The notion protein must be immediately consumed after exercise is a misconception. Simply meeting your daily intake throughout the day after exercising won’t significantly hinder muscle growth.
However, there are other essential nutrients often overlooked post-exercise: water and carbohydrates.
Water is immediately depleted when you exercise and sweat. You must replenish your body right away to prevent dehydration and other bodily strains.
Muscles consist of protein and water. Even with enough protein intake, inadequate water consumption will not only hinder muscle growth but will also disrupt the recovery process.
Consuming carbohydrates promptly after exercise is crucial. Carbohydrates contain glucose, the main ingredient of glycogen. When water enters the body, it doesn’t remain as a liquid in the muscles but rather combines with glucose to form glycogen. Glycogen is created by breaking down carbohydrates and is a mixture of glucose and water.
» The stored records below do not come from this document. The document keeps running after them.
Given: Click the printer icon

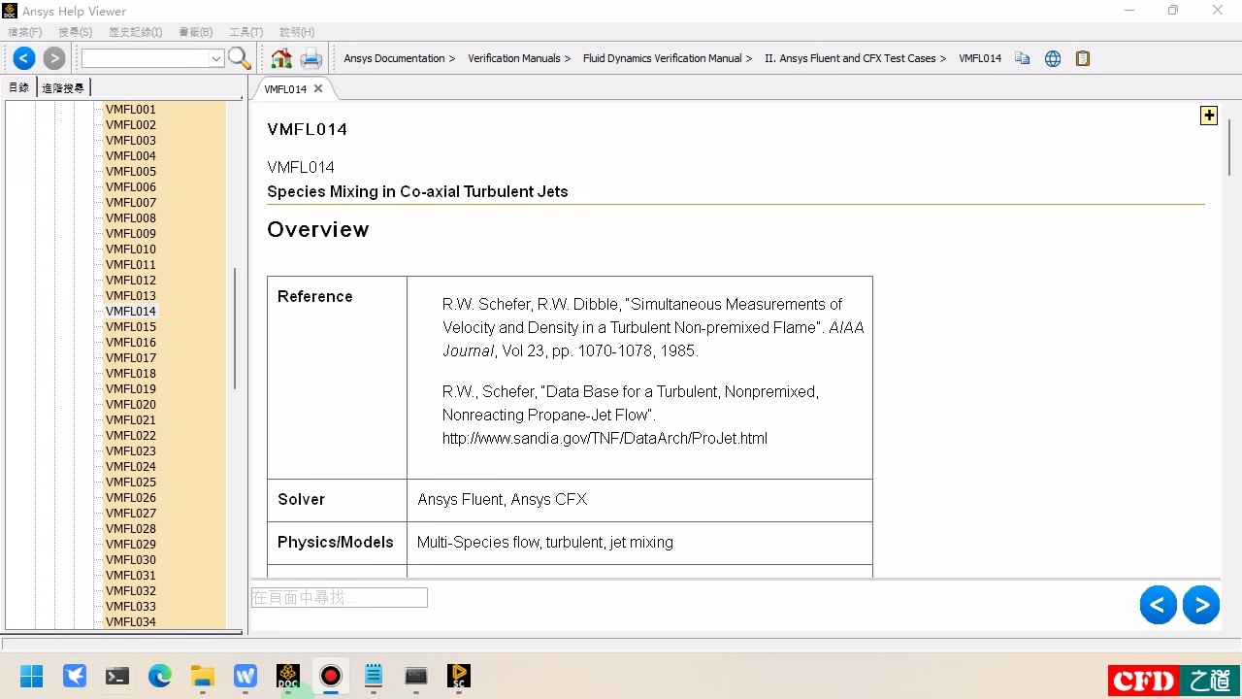Looking at the screenshot, I should (x=311, y=58).
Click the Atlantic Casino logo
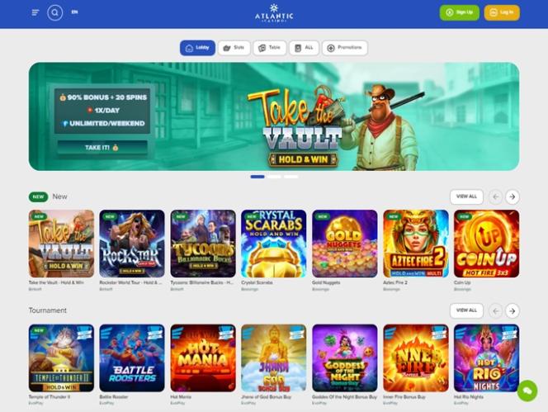The height and width of the screenshot is (412, 548). point(274,14)
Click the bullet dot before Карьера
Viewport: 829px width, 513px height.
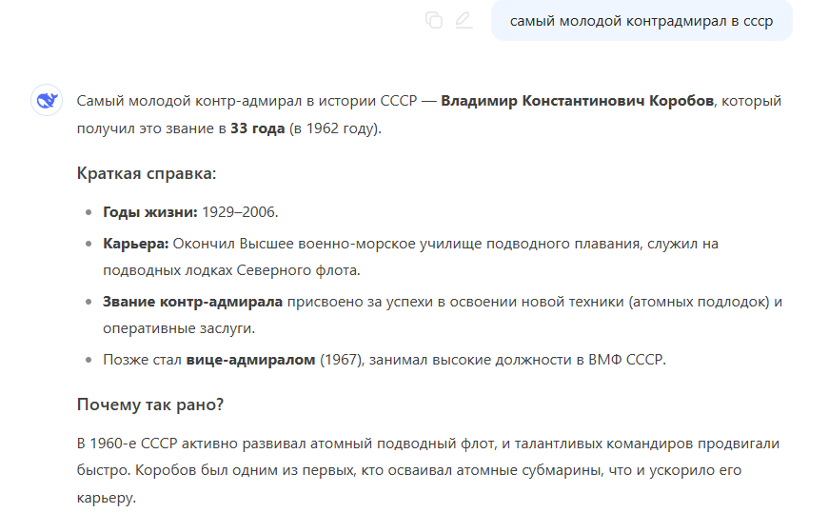[89, 245]
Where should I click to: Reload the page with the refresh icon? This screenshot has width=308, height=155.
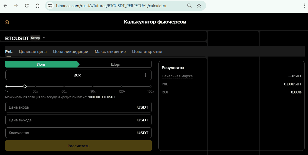click(x=27, y=6)
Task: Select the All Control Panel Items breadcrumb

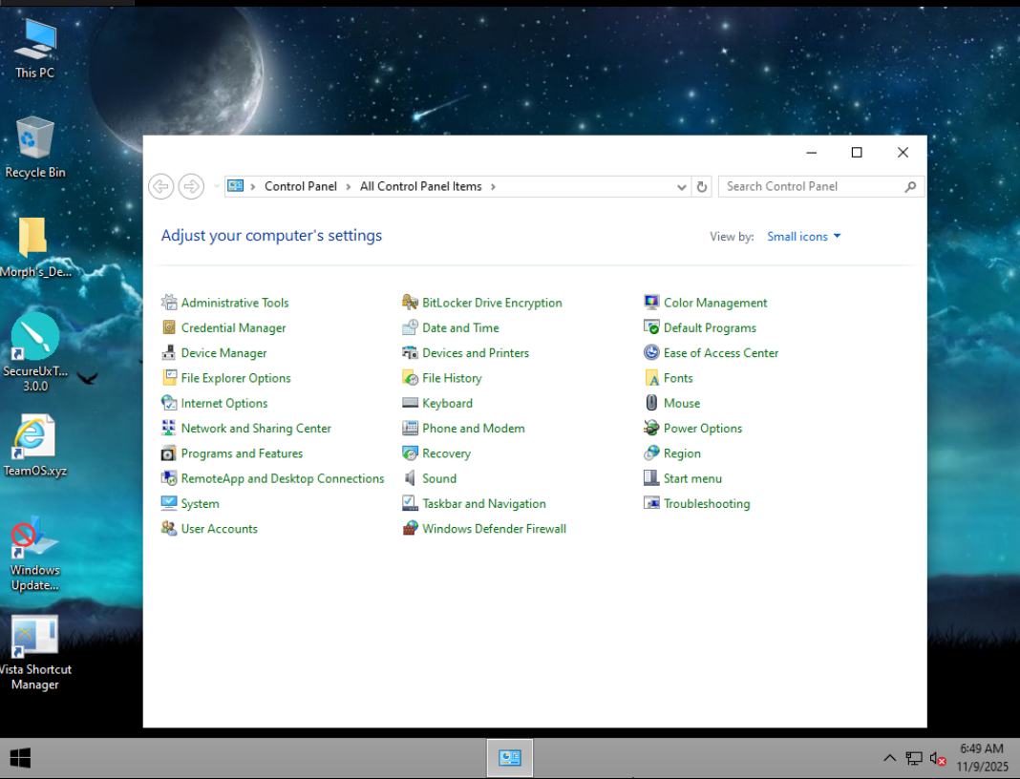Action: pyautogui.click(x=420, y=187)
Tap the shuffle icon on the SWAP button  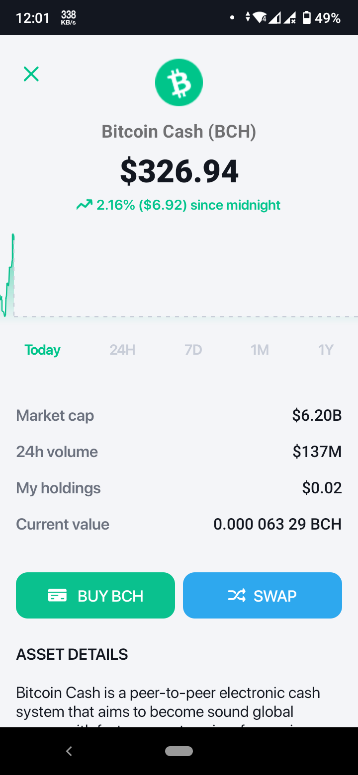click(237, 595)
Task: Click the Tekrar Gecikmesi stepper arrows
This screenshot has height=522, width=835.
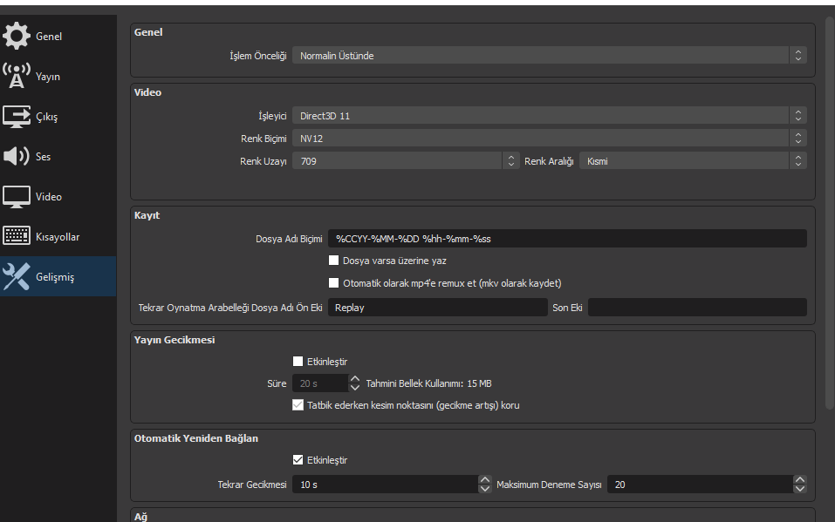Action: [485, 485]
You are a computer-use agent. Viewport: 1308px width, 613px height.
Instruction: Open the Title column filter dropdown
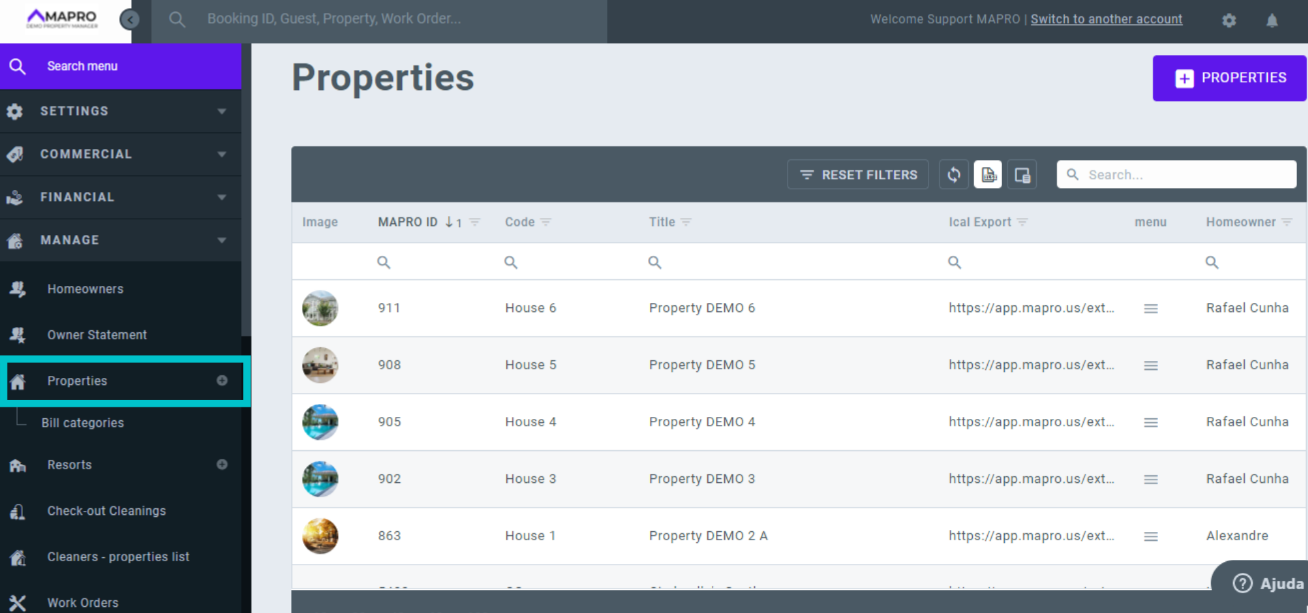pyautogui.click(x=687, y=222)
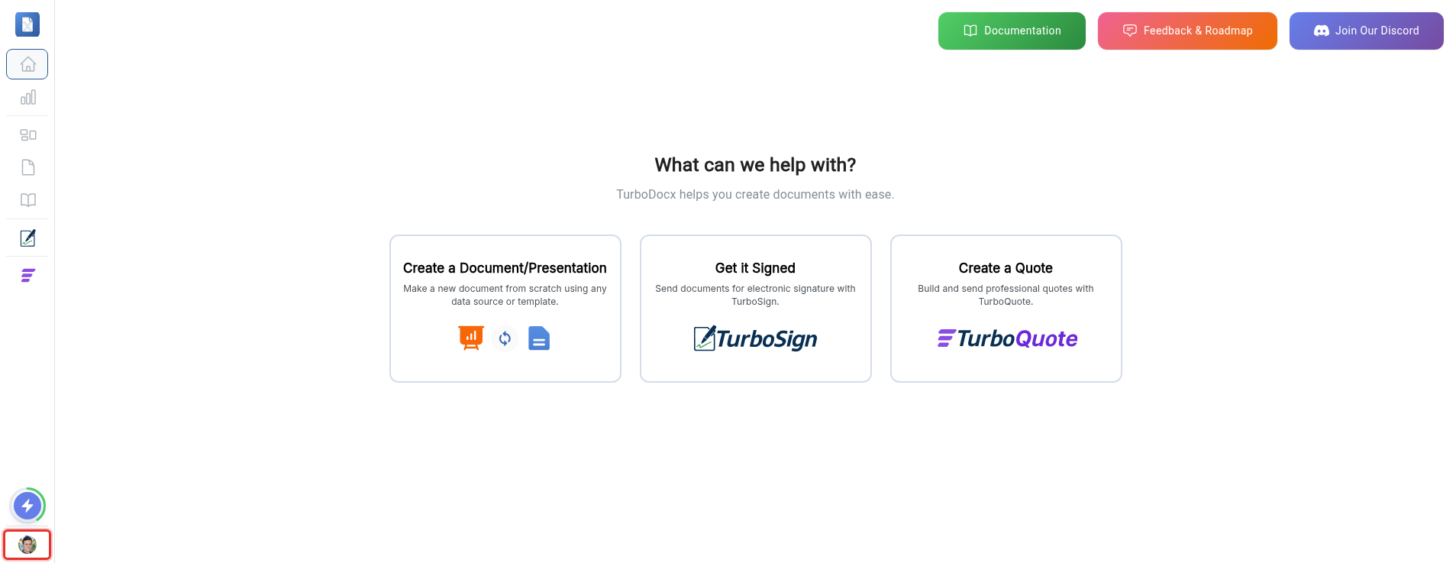This screenshot has width=1456, height=563.
Task: Open the Documentation button
Action: (1012, 31)
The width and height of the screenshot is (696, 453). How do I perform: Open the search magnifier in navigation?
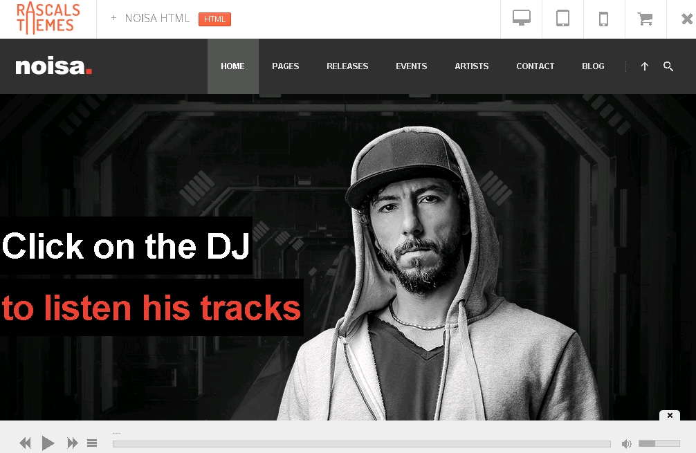click(x=668, y=66)
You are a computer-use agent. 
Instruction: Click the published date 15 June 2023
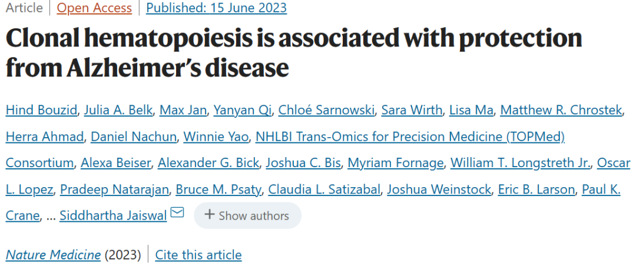(216, 8)
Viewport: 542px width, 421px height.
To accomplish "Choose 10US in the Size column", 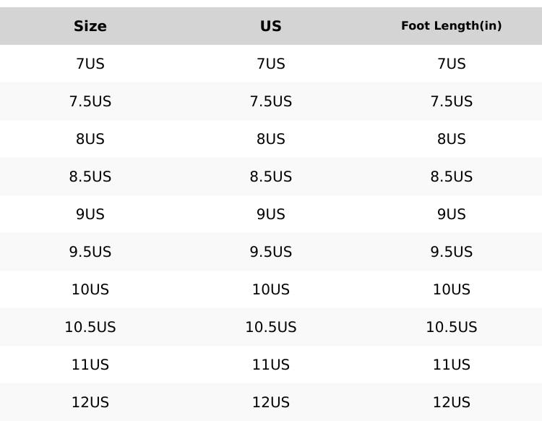I will [x=90, y=289].
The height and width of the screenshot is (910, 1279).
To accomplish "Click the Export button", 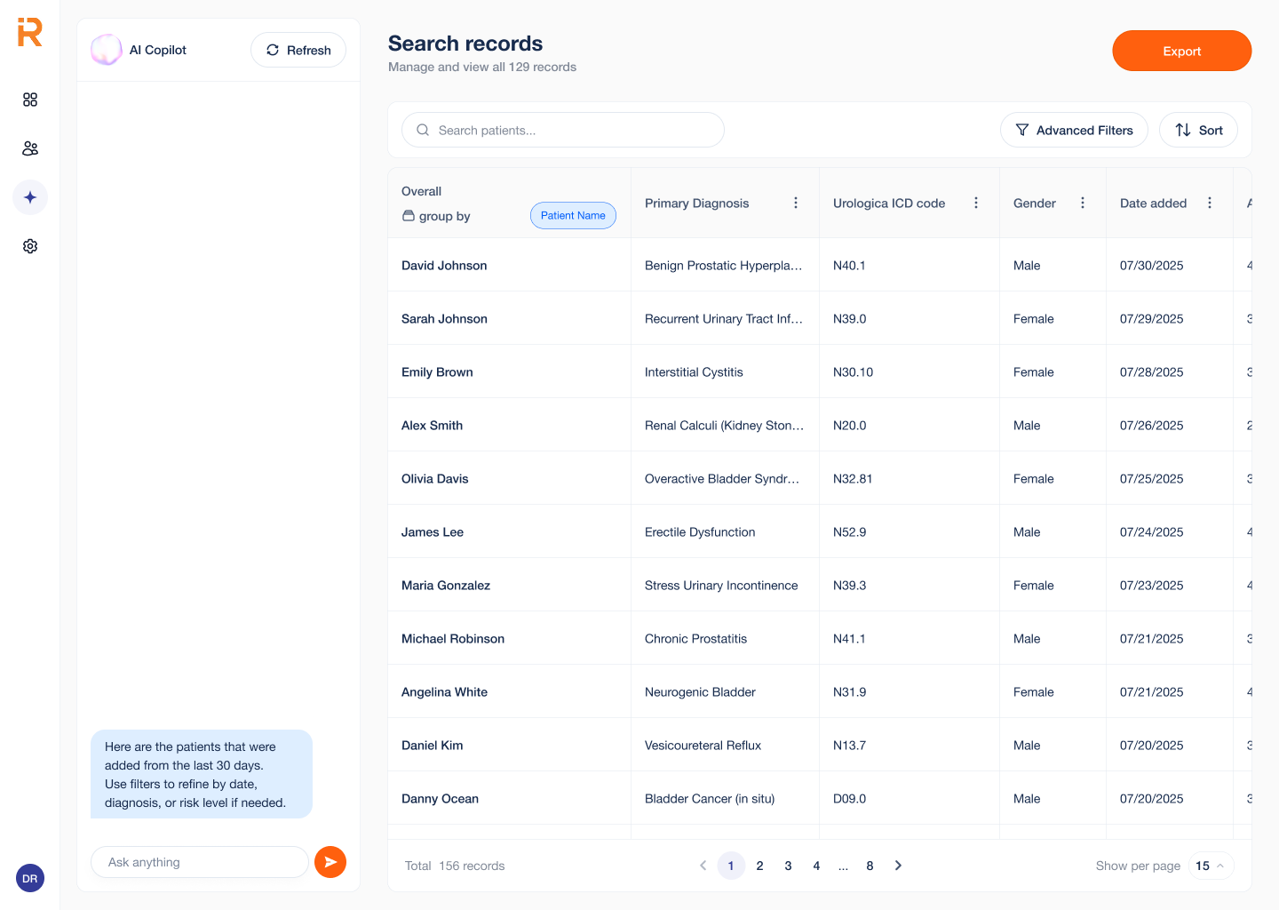I will click(1181, 52).
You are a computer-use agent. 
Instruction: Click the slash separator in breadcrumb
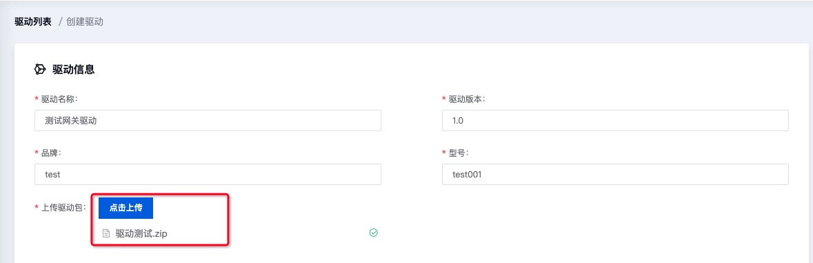pos(60,22)
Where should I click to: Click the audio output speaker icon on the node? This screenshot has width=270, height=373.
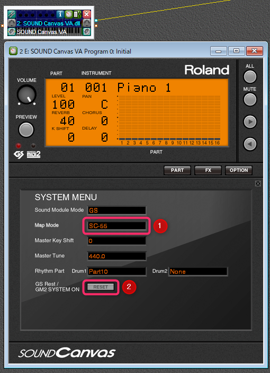[87, 32]
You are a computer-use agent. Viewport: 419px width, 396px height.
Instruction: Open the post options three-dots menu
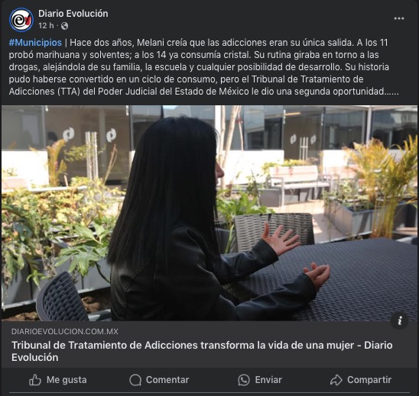coord(398,18)
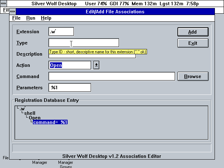Open the Help menu

click(46, 18)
When trying to stay healthy, you should not only focus on protein but also consume glucose or carbohydrates, which are the ingredients for replenishing glycogen after exercising. The rate of glycogen resynthesis drops by up to 50% if carbohydrates are not consumed within two hours after exercising.
To quickly recover the depleted glycogen, it’s best to consume carbohydrates as quickly as possible after exercising.
You should refrain from consuming refined carbohydrates like bread or snacks and instead go for complex carbohydrates like potatoes and brown rice. It’s recommended to consume about 0.45~0.68g per pound. In simpler terms, if you weigh 176 lbs, you should consume around 2.8~4.2 oz of carbohydrates after exercising. Furthermore, consuming protein at a 3:1 ratio with carbohydrates (around 0.9~1.4 oz) can effectively resynthesize glycogen.